QUOTED TEXT:

━━━━━━

Let’s start with a quick rundown on what language immersion preschool programs are, exactly, and how they differ from traditional language classes. A traditional class means that one class (the language itself, e.g. Spanish) is taught in the foreign language. The other classes in the child care or preschool program are taught in English. The result is that a relatively small percentage of the child’s day is spent speaking Spanish.

In a language immersion daycare or preschool, most (or all) classes are taught in the foreign language, resulting in a higher percentage of the day spent speaking it. There are different types of immersion programs, depending your goals as parents. All programs assume that one language (let’s say English) is being spoken at home and you, parents, would like another language (let’s say Spanish) to be learned at preschool. Maybe even a third language (let’s say Mandarin).

Complete immersion is probably the most popular choice and means that 100% of the classes are taught in Spanish. This type of program is one-way, i.e., the program is designed to bring about fluency in Spanish. It is assumed that your children will become fluent in English because it is spoken at home.

Partial immersion means that 50% of the classes are taught in Spanish. The program is therefore two-way and brings about fluency in both Spanish and English. “Triple play” programs are for the truly ambitious and are variations that involve a two-way complete immersion with Spanish and Mandarin at school and (supposedly) English at home. These types of programs are rare.

Now that we’ve covered the types of language immersion preschool programs, let’s cover five reasons why they are a good idea. You can probably put a price tag on the first one, but probably not on the last one!

1. Bang for your buck. Children have a window of a few years during which it is easy for them to learn languages. Extraordinarily easy in fact. The “cutoff” age is estimated to be about 10 years. An immersion daycare or preschool may be a little more expensive than an “English only” one, but the return on investment in their language education when they are less than 5 years old is hundreds of times higher than when they are 15, and probably thousands of times higher than when they are 20, especially if you consider the cost of college these days!

━━━━━━

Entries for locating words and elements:
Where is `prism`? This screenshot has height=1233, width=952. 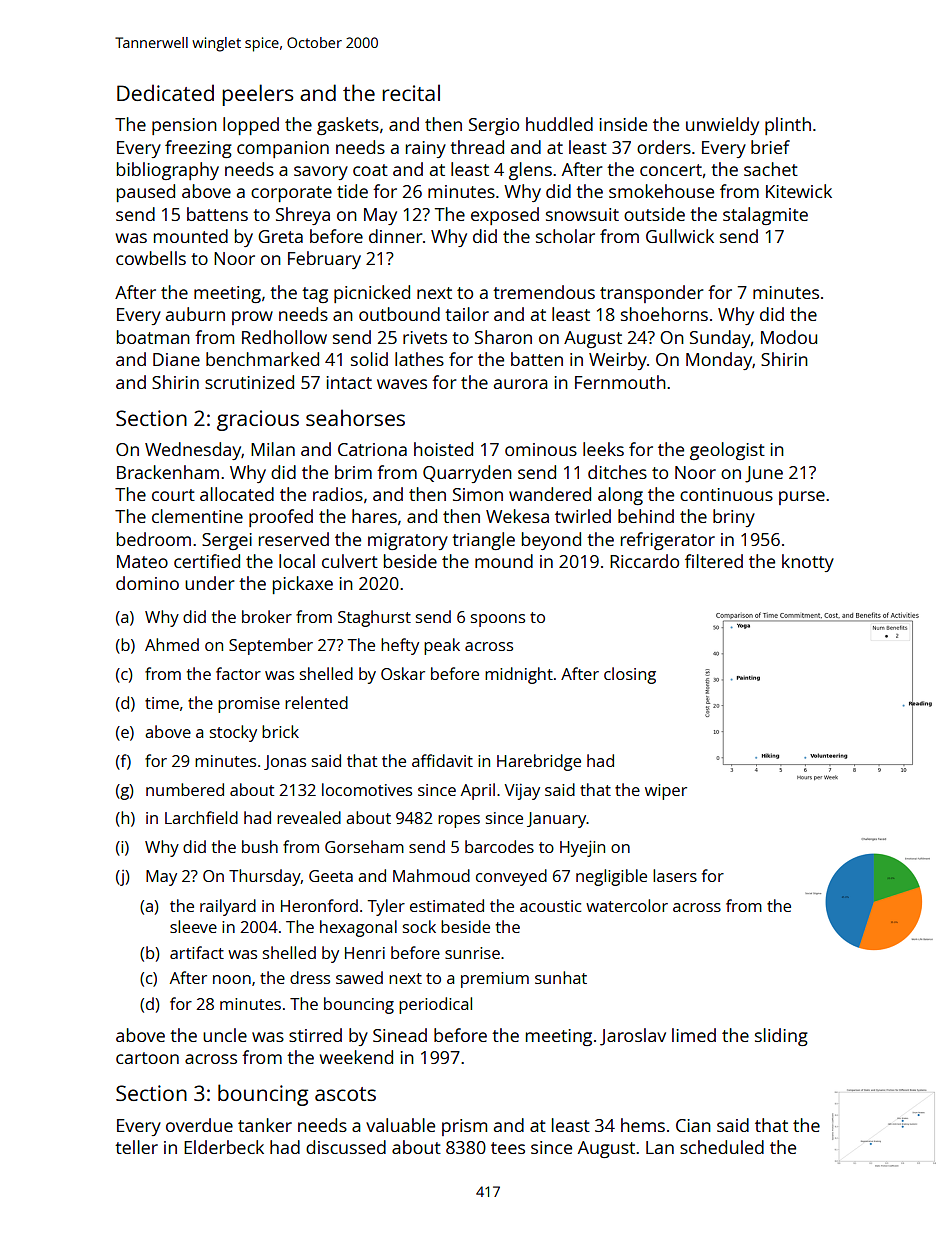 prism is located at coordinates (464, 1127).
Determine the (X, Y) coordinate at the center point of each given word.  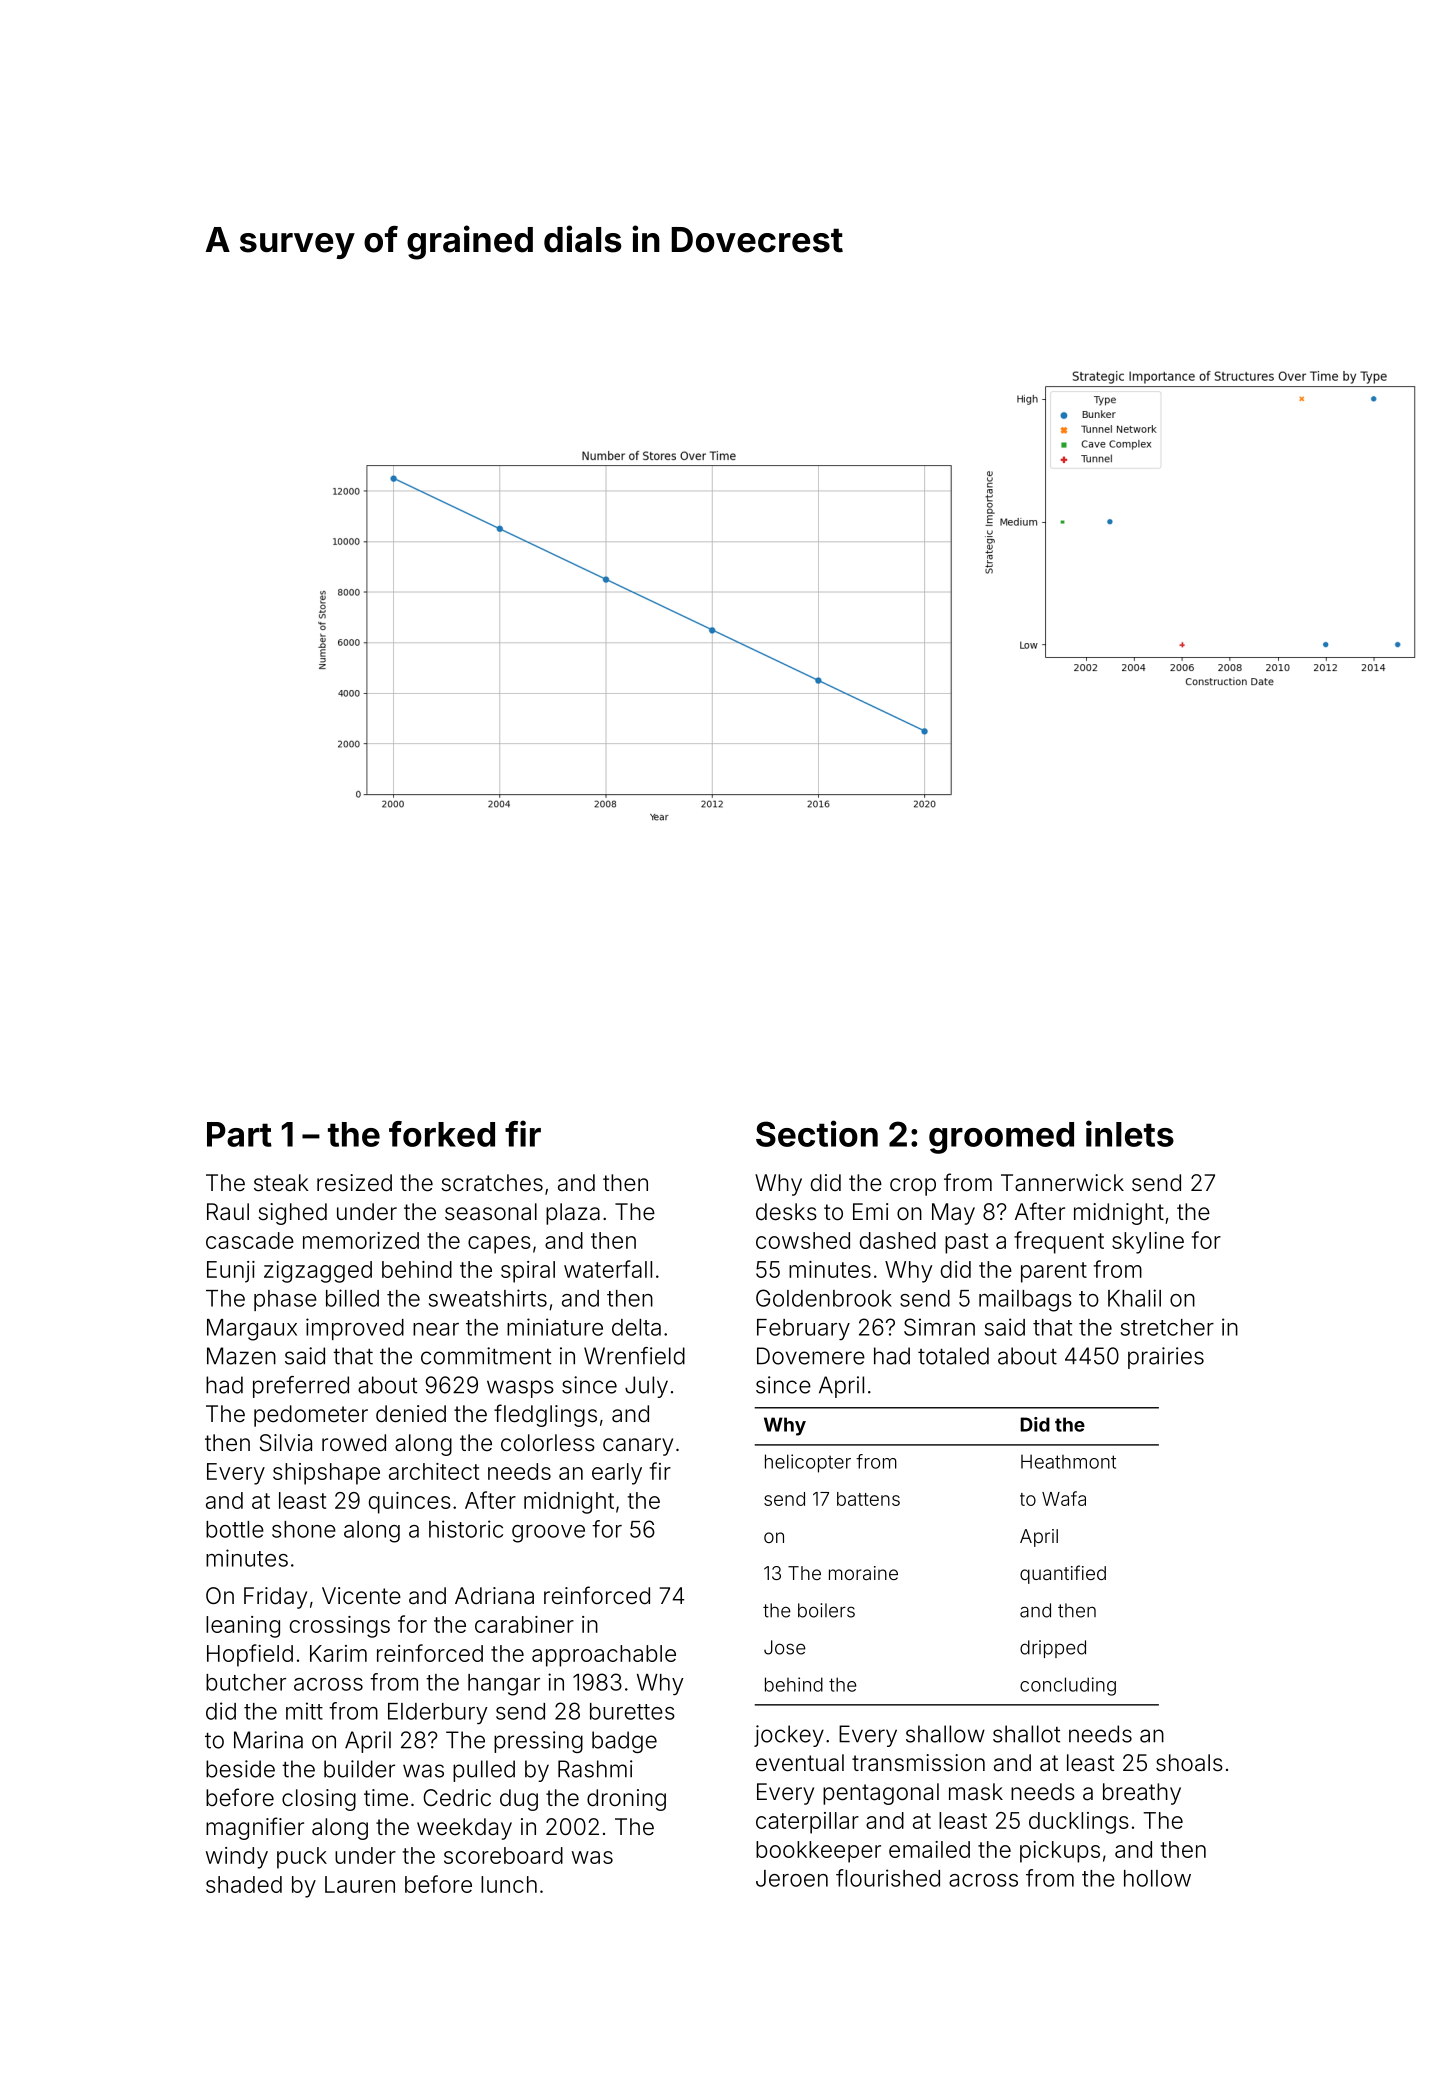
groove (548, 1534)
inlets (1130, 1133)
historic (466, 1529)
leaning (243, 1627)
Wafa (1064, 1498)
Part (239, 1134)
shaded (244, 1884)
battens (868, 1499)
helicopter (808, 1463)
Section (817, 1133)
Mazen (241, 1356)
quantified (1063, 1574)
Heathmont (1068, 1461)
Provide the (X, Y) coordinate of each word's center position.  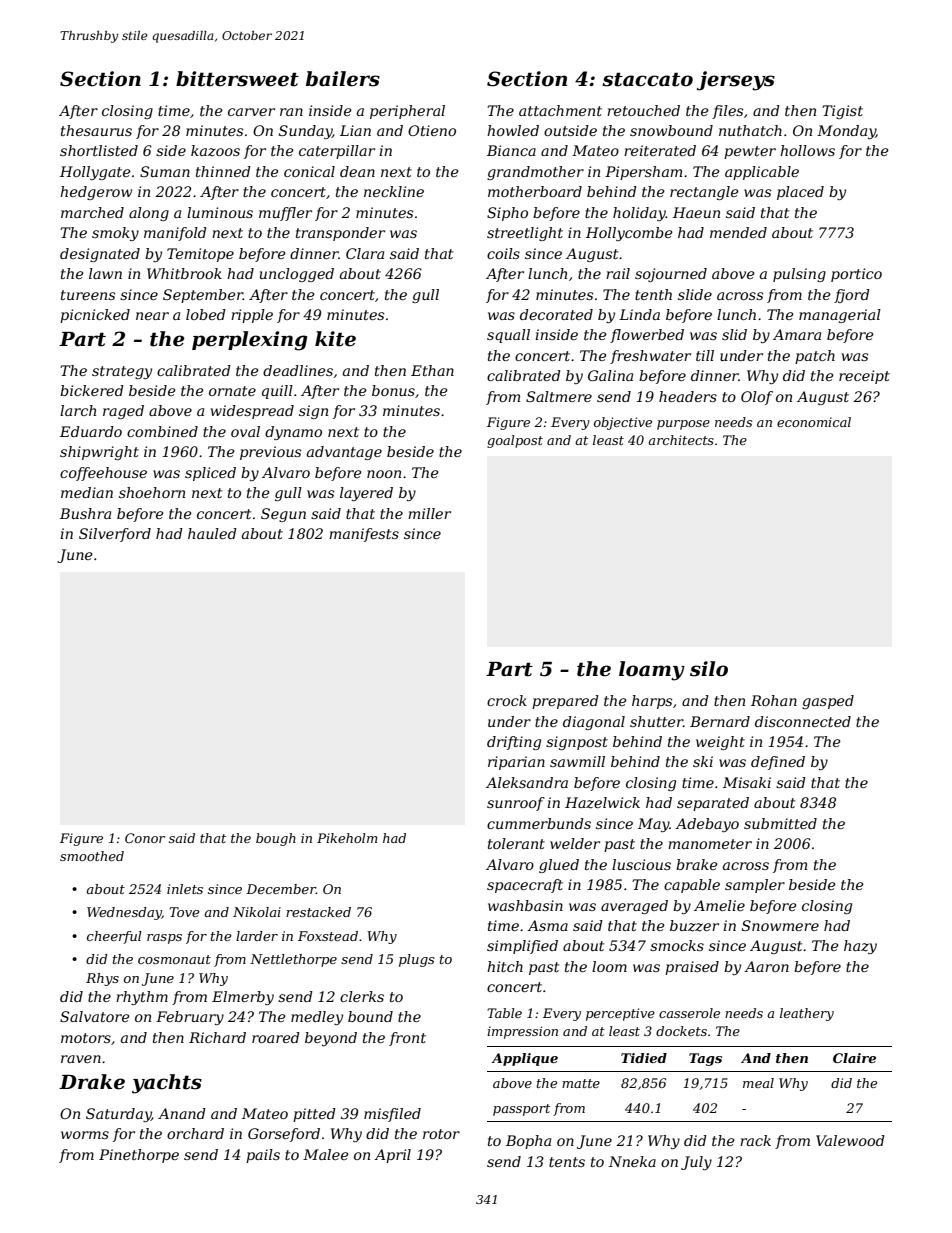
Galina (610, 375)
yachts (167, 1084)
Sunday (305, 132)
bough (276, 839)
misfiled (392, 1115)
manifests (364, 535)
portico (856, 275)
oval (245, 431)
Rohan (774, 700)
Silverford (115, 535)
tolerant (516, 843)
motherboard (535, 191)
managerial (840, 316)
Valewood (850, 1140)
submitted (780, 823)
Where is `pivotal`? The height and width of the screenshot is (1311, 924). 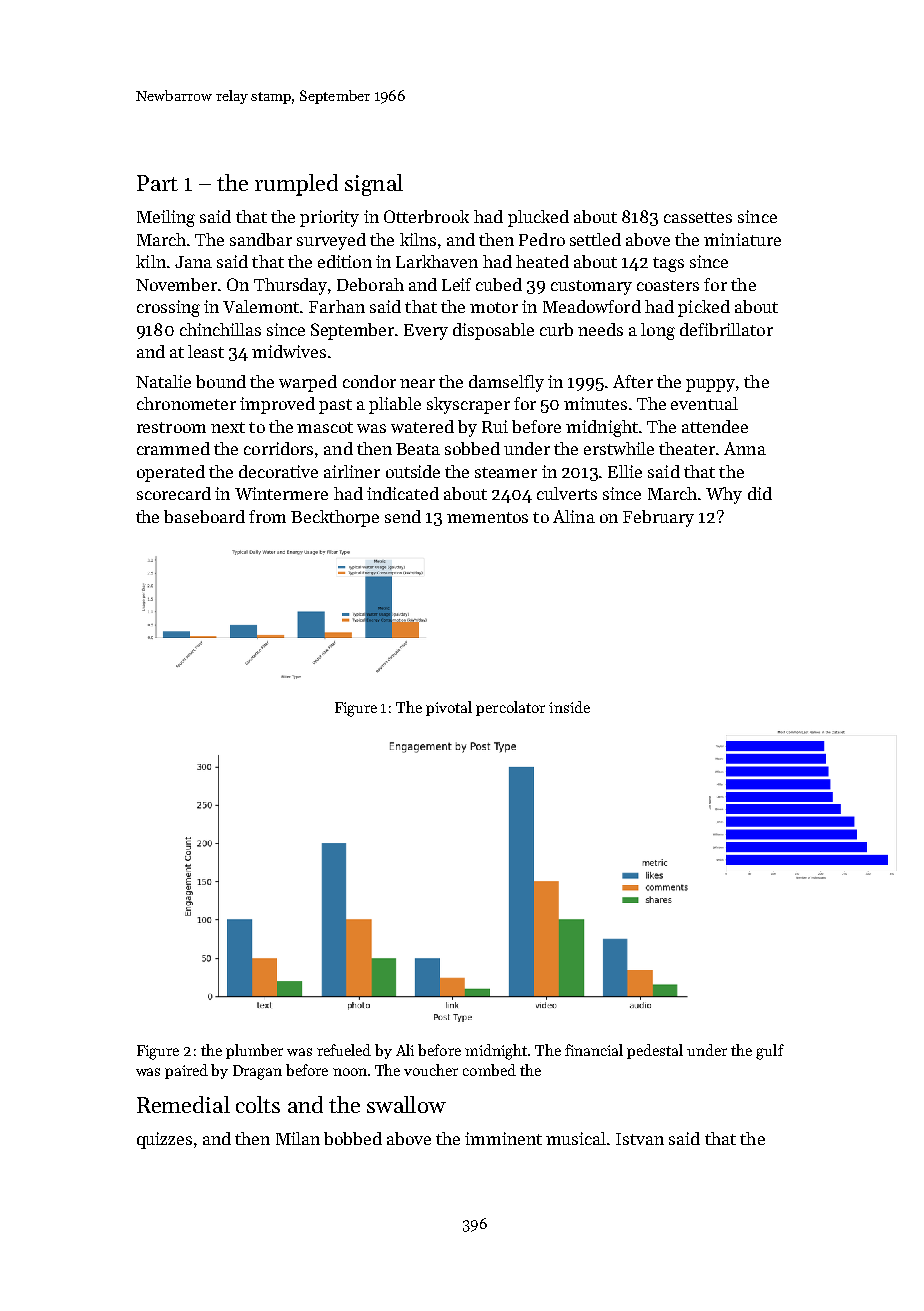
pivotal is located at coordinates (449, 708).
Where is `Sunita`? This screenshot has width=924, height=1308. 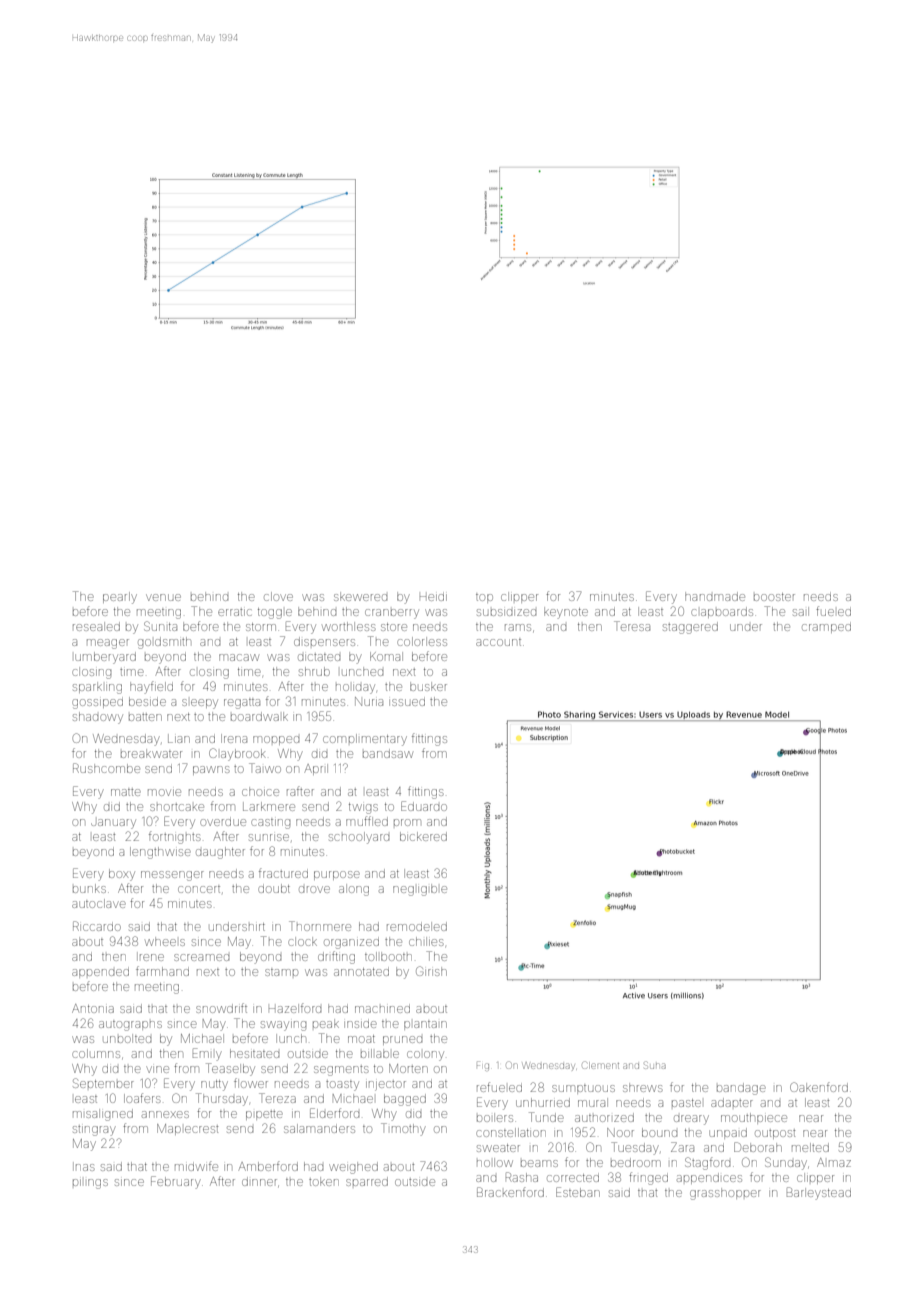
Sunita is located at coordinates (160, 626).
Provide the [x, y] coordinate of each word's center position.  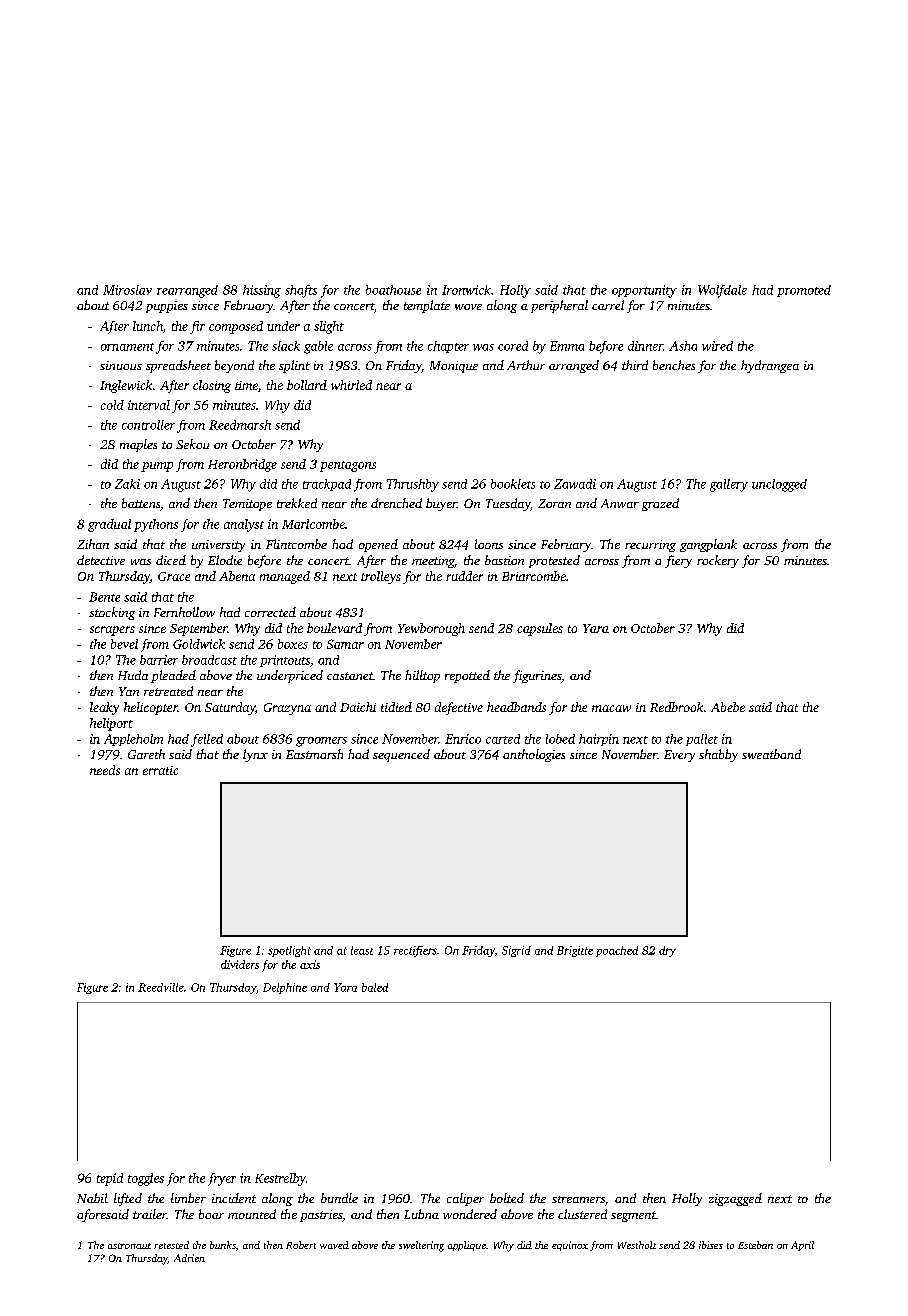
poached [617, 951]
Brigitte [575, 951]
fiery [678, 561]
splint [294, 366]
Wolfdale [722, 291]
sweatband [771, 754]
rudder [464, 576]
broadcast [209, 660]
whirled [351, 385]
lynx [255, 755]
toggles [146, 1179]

━━━━━━

EXERCISE DESCRIPTION:
Turn the paragraph starting "Partial immersion means" in the text on language immersion preschools into a short bulleted list that keeps its main facts.

EXERCISE ANSWER:
- Partial immersion: 50% of classes are taught in Spanish, making the program two-way, with fluency in both Spanish and English.
- "Triple play" programs: aimed at the truly ambitious; a two-way complete immersion with Spanish and Mandarin at school and (supposedly) English at home.
- Triple play programs are rare.